(Stored records)
════════════════════

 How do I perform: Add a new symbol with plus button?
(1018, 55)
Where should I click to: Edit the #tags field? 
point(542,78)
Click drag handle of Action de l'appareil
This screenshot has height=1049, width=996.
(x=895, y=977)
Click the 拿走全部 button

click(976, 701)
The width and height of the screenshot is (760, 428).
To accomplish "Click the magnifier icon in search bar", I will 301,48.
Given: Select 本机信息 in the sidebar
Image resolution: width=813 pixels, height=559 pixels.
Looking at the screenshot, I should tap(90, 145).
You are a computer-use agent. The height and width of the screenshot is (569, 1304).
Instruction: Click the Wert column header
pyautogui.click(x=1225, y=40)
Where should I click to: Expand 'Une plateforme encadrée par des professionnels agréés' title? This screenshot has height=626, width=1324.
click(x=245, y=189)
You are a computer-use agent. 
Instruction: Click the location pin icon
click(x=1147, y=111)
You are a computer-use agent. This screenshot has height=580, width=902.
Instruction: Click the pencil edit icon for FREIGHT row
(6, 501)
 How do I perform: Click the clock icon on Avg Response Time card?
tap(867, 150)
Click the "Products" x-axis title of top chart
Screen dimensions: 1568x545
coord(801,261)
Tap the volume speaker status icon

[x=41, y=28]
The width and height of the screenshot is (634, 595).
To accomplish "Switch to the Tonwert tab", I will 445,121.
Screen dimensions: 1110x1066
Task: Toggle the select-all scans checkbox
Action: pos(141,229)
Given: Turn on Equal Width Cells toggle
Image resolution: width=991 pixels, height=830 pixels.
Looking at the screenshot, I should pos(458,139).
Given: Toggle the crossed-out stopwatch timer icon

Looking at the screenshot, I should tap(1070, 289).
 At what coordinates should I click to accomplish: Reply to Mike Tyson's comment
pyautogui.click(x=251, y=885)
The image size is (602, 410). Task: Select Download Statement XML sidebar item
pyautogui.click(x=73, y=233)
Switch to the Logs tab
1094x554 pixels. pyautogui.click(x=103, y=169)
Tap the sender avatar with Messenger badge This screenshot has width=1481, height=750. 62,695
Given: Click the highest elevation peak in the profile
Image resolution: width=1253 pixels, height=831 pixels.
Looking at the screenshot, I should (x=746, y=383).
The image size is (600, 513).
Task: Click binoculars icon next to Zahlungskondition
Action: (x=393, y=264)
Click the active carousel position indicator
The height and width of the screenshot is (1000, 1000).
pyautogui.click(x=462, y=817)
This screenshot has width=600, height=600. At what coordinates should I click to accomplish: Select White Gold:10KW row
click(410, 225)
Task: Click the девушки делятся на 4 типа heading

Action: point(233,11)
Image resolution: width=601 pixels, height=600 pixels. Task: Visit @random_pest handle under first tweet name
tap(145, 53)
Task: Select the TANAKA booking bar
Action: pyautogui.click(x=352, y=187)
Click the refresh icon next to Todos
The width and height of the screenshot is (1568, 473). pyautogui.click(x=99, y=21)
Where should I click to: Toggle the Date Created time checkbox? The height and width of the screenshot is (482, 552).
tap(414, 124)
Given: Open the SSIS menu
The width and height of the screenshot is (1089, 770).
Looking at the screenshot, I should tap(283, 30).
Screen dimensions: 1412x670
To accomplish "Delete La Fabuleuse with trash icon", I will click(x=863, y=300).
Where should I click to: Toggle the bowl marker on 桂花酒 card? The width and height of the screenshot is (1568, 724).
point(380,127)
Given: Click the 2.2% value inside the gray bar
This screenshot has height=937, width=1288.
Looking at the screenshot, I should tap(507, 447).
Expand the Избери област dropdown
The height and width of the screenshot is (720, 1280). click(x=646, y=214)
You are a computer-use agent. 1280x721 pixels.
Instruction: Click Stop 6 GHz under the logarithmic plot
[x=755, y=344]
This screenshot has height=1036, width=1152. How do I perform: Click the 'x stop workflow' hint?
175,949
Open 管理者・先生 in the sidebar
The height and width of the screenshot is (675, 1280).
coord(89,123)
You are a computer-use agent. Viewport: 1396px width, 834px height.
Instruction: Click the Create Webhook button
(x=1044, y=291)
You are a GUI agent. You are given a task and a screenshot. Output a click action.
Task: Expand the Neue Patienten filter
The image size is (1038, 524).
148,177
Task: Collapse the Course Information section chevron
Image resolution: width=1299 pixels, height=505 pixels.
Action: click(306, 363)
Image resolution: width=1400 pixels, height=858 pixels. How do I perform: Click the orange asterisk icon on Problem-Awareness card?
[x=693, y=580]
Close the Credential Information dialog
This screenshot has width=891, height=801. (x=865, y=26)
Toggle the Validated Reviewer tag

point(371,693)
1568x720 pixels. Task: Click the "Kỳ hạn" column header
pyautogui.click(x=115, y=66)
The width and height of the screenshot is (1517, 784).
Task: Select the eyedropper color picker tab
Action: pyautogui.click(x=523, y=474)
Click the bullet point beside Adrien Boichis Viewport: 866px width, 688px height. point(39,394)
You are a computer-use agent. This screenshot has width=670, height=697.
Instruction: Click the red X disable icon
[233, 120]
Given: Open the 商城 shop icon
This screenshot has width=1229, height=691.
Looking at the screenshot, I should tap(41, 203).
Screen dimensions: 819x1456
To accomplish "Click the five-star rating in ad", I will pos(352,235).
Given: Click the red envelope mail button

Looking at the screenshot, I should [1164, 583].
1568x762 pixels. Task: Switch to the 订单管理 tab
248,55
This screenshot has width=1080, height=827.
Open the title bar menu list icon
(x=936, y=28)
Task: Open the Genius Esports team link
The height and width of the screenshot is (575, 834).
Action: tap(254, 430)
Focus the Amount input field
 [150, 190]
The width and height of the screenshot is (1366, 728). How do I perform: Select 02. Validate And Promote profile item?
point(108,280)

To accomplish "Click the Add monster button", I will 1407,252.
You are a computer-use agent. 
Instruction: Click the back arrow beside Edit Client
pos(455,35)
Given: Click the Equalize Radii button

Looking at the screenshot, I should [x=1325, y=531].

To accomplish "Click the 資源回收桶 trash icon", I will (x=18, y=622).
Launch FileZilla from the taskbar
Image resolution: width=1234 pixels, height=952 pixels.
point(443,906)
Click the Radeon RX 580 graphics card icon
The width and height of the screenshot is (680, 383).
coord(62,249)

════════════════════

Every entry above needs to be written out again exactly.

→ **REPLY**:
 How do I perform: Add a new symbol with plus button?
(1018, 55)
Where should I click to: Edit the #tags field? 
point(542,78)
Click drag handle of Action de l'appareil
This screenshot has height=1049, width=996.
(x=895, y=977)
Click the 拿走全部 button

click(976, 701)
The width and height of the screenshot is (760, 428).
To accomplish "Click the magnifier icon in search bar", I will 301,48.
Given: Select 本机信息 in the sidebar
Image resolution: width=813 pixels, height=559 pixels.
Looking at the screenshot, I should tap(90, 145).
You are a computer-use agent. The height and width of the screenshot is (569, 1304).
Instruction: Click the Wert column header
pyautogui.click(x=1225, y=40)
Where should I click to: Expand 'Une plateforme encadrée par des professionnels agréés' title? This screenshot has height=626, width=1324.
click(x=245, y=189)
You are a computer-use agent. 
Instruction: Click the location pin icon
click(x=1147, y=111)
You are a computer-use agent. This screenshot has height=580, width=902.
Instruction: Click the pencil edit icon for FREIGHT row
(6, 501)
 How do I perform: Click the clock icon on Avg Response Time card?
tap(867, 150)
Click the "Products" x-axis title of top chart
Screen dimensions: 1568x545
coord(801,261)
Tap the volume speaker status icon

[x=41, y=28]
The width and height of the screenshot is (634, 595).
To accomplish "Switch to the Tonwert tab", I will 445,121.
Screen dimensions: 1110x1066
Task: Toggle the select-all scans checkbox
Action: pos(141,229)
Given: Turn on Equal Width Cells toggle
Image resolution: width=991 pixels, height=830 pixels.
Looking at the screenshot, I should pos(458,139).
Given: Toggle the crossed-out stopwatch timer icon

Looking at the screenshot, I should tap(1070, 289).
 At what coordinates should I click to accomplish: Reply to Mike Tyson's comment
pyautogui.click(x=251, y=885)
The image size is (602, 410). Task: Select Download Statement XML sidebar item
pyautogui.click(x=73, y=233)
Switch to the Logs tab
1094x554 pixels. pyautogui.click(x=103, y=169)
Tap the sender avatar with Messenger badge This screenshot has width=1481, height=750. 62,695
Given: Click the highest elevation peak in the profile
Image resolution: width=1253 pixels, height=831 pixels.
Looking at the screenshot, I should (x=746, y=383).
The image size is (600, 513).
Task: Click binoculars icon next to Zahlungskondition
Action: (x=393, y=264)
Click the active carousel position indicator
The height and width of the screenshot is (1000, 1000).
pyautogui.click(x=462, y=817)
This screenshot has width=600, height=600. At what coordinates should I click to accomplish: Select White Gold:10KW row
click(410, 225)
Task: Click the девушки делятся на 4 типа heading

Action: point(233,11)
Image resolution: width=601 pixels, height=600 pixels. Task: Visit @random_pest handle under first tweet name
tap(145, 53)
Task: Select the TANAKA booking bar
Action: pyautogui.click(x=352, y=187)
Click the refresh icon next to Todos
The width and height of the screenshot is (1568, 473). pyautogui.click(x=99, y=21)
Where should I click to: Toggle the Date Created time checkbox? The height and width of the screenshot is (482, 552).
tap(414, 124)
Given: Open the SSIS menu
The width and height of the screenshot is (1089, 770).
Looking at the screenshot, I should tap(283, 30).
Screen dimensions: 1412x670
To accomplish "Delete La Fabuleuse with trash icon", I will click(x=863, y=300).
Where should I click to: Toggle the bowl marker on 桂花酒 card? The width and height of the screenshot is (1568, 724).
point(380,127)
Given: Click the 2.2% value inside the gray bar
This screenshot has height=937, width=1288.
Looking at the screenshot, I should tap(507, 447).
Expand the Избери област dropdown
The height and width of the screenshot is (720, 1280). click(x=646, y=214)
You are a computer-use agent. 1280x721 pixels.
Instruction: Click Stop 6 GHz under the logarithmic plot
[x=755, y=344]
This screenshot has height=1036, width=1152. How do I perform: Click the 'x stop workflow' hint?
175,949
Open 管理者・先生 in the sidebar
The height and width of the screenshot is (675, 1280).
coord(89,123)
You are a computer-use agent. Viewport: 1396px width, 834px height.
Instruction: Click the Create Webhook button
(x=1044, y=291)
You are a GUI agent. You are given a task and a screenshot. Output a click action.
Task: Expand the Neue Patienten filter
The image size is (1038, 524).
148,177
Task: Collapse the Course Information section chevron
Image resolution: width=1299 pixels, height=505 pixels.
Action: click(306, 363)
Image resolution: width=1400 pixels, height=858 pixels. How do I perform: Click the orange asterisk icon on Problem-Awareness card?
[x=693, y=580]
Close the Credential Information dialog
This screenshot has width=891, height=801. (x=865, y=26)
Toggle the Validated Reviewer tag

point(371,693)
1568x720 pixels. Task: Click the "Kỳ hạn" column header
pyautogui.click(x=115, y=66)
The width and height of the screenshot is (1517, 784).
Task: Select the eyedropper color picker tab
Action: pyautogui.click(x=523, y=474)
Click the bullet point beside Adrien Boichis Viewport: 866px width, 688px height. point(39,394)
You are a computer-use agent. This screenshot has width=670, height=697.
Instruction: Click the red X disable icon
[233, 120]
Given: Open the 商城 shop icon
This screenshot has width=1229, height=691.
Looking at the screenshot, I should tap(41, 203).
Screen dimensions: 819x1456
To accomplish "Click the five-star rating in ad", I will pos(352,235).
Given: Click the red envelope mail button

Looking at the screenshot, I should [1164, 583].
1568x762 pixels. Task: Switch to the 订单管理 tab
248,55
This screenshot has width=1080, height=827.
Open the title bar menu list icon
(x=936, y=28)
Task: Open the Genius Esports team link
The height and width of the screenshot is (575, 834).
Action: tap(254, 430)
Focus the Amount input field
 [150, 190]
The width and height of the screenshot is (1366, 728). How do I perform: Select 02. Validate And Promote profile item?
point(108,280)

To accomplish "Click the Add monster button", I will 1407,252.
You are a computer-use agent. 
Instruction: Click the back arrow beside Edit Client
pos(455,35)
Given: Click the Equalize Radii button

Looking at the screenshot, I should [x=1325, y=531].

To accomplish "Click the 資源回收桶 trash icon", I will (x=18, y=622).
Launch FileZilla from the taskbar
Image resolution: width=1234 pixels, height=952 pixels.
point(443,906)
Click the Radeon RX 580 graphics card icon
The width and height of the screenshot is (680, 383).
coord(62,249)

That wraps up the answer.